Ever since I got my first rats I thought mice were silly, they aren't as smart as my rats, they won't bond with me! However a few months ago I stumbled upon CreekValleyCritters and fell in love with the little mice and desperately wanted one or two. Yesterday night I got my wish and this is the sweetest most cuddly baby I've ever seen. I'm completely in love. I don't think I can convey how tiny he really is, a little smaller than my thumb! But to stop babbling here is Mr. Meeseeks!



[url=http://imgur.com/N85BjDQ][/URL]


----------



## Laura83 (Aug 16, 2017)

Soooo cute, omg he's diddy! My sister just got 3 mice and I love them!

Sent from my SM-G930F using Tapatalk


----------



## Fu-Inle (Jan 22, 2015)

I've been wanting some mice, I know they aren't as hands on as rats but I still find them fasinating.


----------



## anilec (May 2, 2016)

Fu-Inle said:


> I've been wanting some mice, I know they aren't as hands on as rats but I still find them fasinating.

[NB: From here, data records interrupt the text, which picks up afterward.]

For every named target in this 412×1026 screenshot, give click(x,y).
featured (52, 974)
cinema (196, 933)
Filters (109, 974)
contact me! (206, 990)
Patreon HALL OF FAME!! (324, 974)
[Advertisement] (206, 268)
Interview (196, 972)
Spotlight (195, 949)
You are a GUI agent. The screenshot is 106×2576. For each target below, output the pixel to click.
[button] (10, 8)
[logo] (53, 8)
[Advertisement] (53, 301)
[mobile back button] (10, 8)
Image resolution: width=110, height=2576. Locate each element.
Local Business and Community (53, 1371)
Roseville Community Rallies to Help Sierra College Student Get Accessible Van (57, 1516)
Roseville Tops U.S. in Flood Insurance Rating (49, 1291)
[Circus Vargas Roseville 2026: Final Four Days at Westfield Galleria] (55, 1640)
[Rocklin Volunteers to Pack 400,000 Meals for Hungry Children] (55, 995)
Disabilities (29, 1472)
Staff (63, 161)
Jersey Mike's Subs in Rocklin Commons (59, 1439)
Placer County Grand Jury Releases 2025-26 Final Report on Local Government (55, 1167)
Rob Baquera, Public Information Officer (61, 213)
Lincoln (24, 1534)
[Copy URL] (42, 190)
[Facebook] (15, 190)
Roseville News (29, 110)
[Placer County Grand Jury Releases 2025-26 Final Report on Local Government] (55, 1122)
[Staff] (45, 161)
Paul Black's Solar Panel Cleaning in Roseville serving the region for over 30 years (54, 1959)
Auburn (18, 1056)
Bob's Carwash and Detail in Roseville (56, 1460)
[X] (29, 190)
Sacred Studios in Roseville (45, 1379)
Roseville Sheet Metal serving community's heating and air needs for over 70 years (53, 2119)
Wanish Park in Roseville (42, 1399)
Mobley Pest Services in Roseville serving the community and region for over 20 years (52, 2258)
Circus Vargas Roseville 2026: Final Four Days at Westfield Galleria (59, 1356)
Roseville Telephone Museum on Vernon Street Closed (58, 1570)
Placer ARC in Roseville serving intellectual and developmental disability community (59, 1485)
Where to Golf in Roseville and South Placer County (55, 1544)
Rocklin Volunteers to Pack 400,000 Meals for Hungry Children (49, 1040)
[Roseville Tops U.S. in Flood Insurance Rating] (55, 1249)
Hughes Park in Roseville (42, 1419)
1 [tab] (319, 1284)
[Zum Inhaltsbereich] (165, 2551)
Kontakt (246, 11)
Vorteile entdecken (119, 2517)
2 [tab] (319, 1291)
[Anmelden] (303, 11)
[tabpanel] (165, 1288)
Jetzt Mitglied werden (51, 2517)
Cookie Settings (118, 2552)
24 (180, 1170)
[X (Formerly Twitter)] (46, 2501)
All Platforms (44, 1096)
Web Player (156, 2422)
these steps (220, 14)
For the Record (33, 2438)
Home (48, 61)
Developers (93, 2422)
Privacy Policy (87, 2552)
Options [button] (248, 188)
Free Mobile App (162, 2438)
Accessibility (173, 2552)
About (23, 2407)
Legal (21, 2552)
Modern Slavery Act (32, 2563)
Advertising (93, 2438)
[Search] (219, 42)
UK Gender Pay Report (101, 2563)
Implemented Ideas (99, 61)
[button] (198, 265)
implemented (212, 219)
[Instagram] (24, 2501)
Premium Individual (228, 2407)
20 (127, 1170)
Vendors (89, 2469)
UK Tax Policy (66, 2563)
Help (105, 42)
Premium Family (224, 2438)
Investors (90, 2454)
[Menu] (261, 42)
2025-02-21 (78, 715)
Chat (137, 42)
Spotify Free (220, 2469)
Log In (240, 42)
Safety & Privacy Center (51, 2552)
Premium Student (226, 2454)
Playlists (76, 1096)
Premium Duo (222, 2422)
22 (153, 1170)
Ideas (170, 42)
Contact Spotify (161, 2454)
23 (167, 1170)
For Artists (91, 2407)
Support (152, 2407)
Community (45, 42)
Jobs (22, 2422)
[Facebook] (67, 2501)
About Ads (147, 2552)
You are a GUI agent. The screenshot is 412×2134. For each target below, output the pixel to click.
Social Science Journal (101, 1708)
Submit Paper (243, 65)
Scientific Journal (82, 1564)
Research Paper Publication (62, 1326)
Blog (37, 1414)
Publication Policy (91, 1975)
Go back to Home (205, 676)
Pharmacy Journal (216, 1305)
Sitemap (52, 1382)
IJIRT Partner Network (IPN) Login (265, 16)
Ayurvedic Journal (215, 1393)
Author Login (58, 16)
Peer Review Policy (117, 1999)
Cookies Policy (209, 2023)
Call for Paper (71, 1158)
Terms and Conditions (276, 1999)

I definitely recommend, this little guy spends almost all of his time just crawling on my lap or sleeping in my hand. My cuddly rat passed away at the beginning of this year and out of my 8 only one will cuddle a bit so it's nice to have this little snuggle bug. I think he's pretty special, I always assumed that mice would be very skittish but not my Meeseeks. When the dogs are barking or something falls he doesn't even jump or shy, he's just curious to see what it is! Definitely not as smart as rats but still great creatures.


----------



## Coffeebean (Jan 6, 2017)

He's so cute, I've always been curious about owning mice. I housed one for a couple days before (until finding their home) and he/she was actually very relaxed in my hands.


----------